= Problem details =
Reproduce only the lines of the material below that start at the line containing "The width and height of the screenshot is (606, 411)." and stop at the line containing "Task: Expand the Ingredients accordion". Keep both end lines.
_____
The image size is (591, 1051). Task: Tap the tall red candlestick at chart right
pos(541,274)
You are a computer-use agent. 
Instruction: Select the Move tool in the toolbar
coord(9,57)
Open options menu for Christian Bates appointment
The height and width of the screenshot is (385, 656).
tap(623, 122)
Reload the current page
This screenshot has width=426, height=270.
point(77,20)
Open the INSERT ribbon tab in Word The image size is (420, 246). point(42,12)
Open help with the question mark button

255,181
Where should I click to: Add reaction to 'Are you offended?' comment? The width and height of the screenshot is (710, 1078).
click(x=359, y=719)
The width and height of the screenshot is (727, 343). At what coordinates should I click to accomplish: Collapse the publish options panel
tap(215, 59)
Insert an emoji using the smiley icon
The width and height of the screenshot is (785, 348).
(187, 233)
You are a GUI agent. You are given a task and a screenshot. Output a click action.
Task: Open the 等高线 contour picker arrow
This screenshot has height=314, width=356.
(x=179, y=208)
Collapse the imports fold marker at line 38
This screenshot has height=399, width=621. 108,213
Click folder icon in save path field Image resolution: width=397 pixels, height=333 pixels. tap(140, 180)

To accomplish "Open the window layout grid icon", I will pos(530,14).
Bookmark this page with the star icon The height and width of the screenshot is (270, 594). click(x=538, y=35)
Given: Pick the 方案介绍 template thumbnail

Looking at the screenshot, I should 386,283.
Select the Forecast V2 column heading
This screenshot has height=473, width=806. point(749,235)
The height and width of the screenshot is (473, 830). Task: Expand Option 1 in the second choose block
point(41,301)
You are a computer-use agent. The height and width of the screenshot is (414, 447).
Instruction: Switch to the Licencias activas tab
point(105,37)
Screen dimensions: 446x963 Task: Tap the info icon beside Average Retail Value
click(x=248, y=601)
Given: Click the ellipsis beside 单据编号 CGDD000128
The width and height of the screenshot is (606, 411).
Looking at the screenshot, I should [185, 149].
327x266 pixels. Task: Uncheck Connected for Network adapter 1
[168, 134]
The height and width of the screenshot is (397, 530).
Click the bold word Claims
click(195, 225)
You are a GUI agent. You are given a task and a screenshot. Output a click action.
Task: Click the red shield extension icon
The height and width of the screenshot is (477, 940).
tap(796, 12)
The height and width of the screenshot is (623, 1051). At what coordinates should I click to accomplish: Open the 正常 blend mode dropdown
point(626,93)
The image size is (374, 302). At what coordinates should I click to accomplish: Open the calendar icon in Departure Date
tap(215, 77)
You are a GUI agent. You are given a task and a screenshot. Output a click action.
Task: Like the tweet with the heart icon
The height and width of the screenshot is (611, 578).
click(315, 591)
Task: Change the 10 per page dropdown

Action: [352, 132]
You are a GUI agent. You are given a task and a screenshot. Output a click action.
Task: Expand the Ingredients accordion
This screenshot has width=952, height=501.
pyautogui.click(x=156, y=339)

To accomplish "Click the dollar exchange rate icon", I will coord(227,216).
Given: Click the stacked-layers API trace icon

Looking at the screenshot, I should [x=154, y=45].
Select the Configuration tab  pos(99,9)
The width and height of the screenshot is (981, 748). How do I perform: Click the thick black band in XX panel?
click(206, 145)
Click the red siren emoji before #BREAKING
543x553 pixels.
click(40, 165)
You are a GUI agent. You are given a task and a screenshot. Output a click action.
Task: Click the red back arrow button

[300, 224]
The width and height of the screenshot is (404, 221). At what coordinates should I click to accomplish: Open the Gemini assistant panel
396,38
_____
= Result below =
The width and height of the screenshot is (606, 411).
Looking at the screenshot, I should [185, 149].
327x266 pixels. Task: Uncheck Connected for Network adapter 1
[168, 134]
The height and width of the screenshot is (397, 530).
Click the bold word Claims
click(195, 225)
You are a GUI agent. You are given a task and a screenshot. Output a click action.
Task: Click the red shield extension icon
The height and width of the screenshot is (477, 940).
tap(796, 12)
The height and width of the screenshot is (623, 1051). At what coordinates should I click to accomplish: Open the 正常 blend mode dropdown
point(626,93)
The image size is (374, 302). At what coordinates should I click to accomplish: Open the calendar icon in Departure Date
tap(215, 77)
You are a GUI agent. You are given a task and a screenshot. Output a click action.
Task: Like the tweet with the heart icon
The height and width of the screenshot is (611, 578).
click(315, 591)
Task: Change the 10 per page dropdown

Action: [352, 132]
You are a GUI agent. You are given a task and a screenshot. Output a click action.
Task: Expand the Ingredients accordion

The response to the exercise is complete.